## Artikel:
════════════════════
Kosovo-Grenzkonflikt Der ganze Balkan ist instabiler als vorher

Die mit viel Vorschusslorbeeren bedachte neue Runde der EU-Vermittlung im Kosovo-Konflikt ist gescheitert. Serbiens Präsident Aleksandar Vučić hat sich am Freitag geweigert, seinen kosovarischen Amtskollegen Hashim Thaçi in Brüssel zu treffen.

«Es wird noch sehr viel Wasser die Donau hinunterfliessen, bis wir eine Einigung haben», sagte Vučić. Er und Thaçi sprachen letztlich getrennt mit der EU-Aussenbeauftragten Federica Mogherini. Beide blieben eine nachvollziehbare Erklärung schuldig, wieso das Treffen scheiterte.

Karte Kosovo.
Legende: Diese Gebiete sollten zwischen Serbien und Kosovo untereinander getauscht werden. SRF

Konflikt «weggezaubert»
════════════════════
## Material:
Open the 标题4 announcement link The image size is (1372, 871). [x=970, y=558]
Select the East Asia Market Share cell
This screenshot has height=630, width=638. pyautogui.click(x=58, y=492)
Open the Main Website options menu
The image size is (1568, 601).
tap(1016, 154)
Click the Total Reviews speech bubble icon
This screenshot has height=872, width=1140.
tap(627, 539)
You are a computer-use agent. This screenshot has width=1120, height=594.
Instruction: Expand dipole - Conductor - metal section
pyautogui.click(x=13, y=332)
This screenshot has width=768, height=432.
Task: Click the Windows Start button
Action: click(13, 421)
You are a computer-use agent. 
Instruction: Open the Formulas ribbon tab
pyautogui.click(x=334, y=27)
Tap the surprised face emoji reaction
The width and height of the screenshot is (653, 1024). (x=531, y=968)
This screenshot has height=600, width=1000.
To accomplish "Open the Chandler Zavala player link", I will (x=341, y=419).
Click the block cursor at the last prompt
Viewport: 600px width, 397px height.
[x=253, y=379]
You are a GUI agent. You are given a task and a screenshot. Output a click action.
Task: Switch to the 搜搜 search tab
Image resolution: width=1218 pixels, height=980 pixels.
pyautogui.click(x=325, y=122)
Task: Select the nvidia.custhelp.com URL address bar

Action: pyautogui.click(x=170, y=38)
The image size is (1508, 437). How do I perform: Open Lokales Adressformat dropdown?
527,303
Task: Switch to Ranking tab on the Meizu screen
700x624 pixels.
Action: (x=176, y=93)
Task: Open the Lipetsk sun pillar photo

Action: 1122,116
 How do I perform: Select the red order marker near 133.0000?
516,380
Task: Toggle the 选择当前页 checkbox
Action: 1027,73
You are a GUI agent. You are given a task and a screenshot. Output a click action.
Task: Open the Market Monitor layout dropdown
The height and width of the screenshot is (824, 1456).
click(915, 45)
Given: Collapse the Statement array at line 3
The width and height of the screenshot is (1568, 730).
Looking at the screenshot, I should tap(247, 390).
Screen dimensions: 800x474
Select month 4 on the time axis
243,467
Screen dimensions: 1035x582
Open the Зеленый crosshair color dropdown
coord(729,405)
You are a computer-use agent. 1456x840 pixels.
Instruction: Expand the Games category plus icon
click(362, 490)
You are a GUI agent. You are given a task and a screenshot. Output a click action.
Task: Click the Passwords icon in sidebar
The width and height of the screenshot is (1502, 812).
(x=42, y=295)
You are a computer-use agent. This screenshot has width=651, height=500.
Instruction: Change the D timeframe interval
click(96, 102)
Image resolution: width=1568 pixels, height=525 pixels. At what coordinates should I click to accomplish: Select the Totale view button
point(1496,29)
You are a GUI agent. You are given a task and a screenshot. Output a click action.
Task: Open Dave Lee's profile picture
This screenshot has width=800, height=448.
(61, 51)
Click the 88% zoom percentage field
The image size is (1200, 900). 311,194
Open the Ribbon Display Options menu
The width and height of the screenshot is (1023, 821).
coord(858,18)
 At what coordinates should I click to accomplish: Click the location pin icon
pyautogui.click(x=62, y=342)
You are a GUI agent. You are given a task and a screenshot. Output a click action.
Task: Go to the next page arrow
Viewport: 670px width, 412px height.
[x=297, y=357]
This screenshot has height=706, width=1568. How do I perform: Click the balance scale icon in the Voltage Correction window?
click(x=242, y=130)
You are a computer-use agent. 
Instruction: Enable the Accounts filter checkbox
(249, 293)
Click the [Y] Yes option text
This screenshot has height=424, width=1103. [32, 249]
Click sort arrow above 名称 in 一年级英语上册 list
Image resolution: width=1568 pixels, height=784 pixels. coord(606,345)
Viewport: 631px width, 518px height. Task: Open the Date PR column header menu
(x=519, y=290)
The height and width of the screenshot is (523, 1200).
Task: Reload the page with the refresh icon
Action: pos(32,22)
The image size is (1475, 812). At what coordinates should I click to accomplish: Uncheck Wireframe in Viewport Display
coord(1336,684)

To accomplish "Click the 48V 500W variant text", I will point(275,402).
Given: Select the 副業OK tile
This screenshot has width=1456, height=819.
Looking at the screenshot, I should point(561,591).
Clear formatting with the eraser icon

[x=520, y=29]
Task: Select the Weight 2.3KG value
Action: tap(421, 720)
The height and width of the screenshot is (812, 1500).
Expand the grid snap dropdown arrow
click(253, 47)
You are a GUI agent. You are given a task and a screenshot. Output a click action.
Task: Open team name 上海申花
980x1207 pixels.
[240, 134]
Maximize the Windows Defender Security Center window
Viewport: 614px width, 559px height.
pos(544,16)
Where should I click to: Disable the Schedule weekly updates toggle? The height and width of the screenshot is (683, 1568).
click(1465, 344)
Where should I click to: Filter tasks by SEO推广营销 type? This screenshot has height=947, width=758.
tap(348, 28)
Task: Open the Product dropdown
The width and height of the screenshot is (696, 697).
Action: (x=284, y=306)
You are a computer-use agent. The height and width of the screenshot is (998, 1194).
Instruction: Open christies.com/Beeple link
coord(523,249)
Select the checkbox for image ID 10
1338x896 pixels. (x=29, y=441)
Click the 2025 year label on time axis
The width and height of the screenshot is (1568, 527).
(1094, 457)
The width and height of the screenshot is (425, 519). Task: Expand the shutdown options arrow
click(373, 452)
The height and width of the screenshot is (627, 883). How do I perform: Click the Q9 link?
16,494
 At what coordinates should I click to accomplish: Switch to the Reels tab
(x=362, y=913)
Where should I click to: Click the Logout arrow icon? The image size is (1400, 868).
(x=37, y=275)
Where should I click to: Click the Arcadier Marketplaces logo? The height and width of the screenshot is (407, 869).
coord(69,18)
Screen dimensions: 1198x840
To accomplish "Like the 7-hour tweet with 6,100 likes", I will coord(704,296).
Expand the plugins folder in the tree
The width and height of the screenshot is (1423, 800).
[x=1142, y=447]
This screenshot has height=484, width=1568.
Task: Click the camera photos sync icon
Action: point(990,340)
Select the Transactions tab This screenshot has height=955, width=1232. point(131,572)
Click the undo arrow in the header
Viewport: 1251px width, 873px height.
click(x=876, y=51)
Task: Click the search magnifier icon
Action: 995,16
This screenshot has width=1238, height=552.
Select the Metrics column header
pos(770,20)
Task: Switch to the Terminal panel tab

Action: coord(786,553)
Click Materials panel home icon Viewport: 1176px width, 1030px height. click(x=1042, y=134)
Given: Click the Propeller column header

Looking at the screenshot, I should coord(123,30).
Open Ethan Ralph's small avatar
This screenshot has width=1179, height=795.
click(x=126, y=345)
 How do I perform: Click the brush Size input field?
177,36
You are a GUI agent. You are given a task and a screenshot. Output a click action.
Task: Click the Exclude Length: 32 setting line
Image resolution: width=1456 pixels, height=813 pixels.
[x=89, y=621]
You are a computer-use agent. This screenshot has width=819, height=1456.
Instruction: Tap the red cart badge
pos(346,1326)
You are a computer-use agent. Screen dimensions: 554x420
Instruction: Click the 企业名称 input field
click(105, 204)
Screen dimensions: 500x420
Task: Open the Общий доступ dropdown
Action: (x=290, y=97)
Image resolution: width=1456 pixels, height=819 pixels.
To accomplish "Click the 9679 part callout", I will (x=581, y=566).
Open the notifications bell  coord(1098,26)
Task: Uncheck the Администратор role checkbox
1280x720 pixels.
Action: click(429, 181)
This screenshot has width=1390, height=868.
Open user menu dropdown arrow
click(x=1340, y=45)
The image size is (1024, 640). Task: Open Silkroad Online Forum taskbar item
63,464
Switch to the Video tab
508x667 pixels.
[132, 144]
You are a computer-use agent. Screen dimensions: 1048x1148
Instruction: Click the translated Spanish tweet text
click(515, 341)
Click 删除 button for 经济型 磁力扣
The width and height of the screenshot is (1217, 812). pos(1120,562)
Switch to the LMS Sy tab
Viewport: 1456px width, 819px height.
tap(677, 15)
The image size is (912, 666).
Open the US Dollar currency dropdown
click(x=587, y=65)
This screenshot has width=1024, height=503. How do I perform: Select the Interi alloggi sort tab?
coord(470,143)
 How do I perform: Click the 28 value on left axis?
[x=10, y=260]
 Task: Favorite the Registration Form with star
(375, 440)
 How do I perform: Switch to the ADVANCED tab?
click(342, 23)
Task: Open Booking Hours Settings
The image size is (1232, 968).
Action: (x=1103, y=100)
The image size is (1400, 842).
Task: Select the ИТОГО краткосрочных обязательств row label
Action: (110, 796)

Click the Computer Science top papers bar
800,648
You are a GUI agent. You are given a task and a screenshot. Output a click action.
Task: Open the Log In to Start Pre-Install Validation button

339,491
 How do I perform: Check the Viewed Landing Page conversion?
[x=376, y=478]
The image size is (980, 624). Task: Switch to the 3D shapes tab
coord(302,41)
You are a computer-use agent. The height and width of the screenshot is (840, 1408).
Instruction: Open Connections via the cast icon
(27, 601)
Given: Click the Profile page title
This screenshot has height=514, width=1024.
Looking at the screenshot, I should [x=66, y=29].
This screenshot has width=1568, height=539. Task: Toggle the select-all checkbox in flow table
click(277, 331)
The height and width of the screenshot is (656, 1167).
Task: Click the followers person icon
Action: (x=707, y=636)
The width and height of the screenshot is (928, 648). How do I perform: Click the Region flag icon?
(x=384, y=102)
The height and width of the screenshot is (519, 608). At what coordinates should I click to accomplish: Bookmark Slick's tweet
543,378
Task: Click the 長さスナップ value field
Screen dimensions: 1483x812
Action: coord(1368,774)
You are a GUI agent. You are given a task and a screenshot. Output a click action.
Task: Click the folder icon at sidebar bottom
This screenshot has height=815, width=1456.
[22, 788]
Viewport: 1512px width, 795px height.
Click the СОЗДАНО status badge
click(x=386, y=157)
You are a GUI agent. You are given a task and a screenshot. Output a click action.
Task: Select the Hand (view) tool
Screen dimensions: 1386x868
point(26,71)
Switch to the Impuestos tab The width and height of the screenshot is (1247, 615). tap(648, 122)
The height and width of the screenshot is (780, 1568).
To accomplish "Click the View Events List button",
════════════════════
## Aufgabe:
Prüfe anhand des Artikels zum Kosovo-Grenzkonflikt, ob diese Aussagen zutreffen, und belege jede Antwort mit dem entscheidenden Wortlaut: (a) Vučić lehnte ein Treffen mit Thaçi in Brüssel ab. (b) Beide Präsidenten lieferten eine nachvollziehbare Begründung für das Scheitern des Treffens. (c) Vučić und Thaçi führten ein gemeinsames Gespräch mit Federica Mogherini. Die Liste ist hierfür ohne Belang.

## Lösung:
(a) Ja: „Serbiens Präsident Aleksandar Vučić hat sich am Freitag geweigert, seinen kosovarischen Amtskollegen Hashim Thaçi in Brüssel zu treffen.“
(b) Nein: „Beide blieben eine nachvollziehbare Erklärung schuldig, wieso das Treffen scheiterte.“
(c) Nein: „Er und Thaçi sprachen letztlich getrennt mit der EU-Aussenbeauftragten Federica Mogherini.“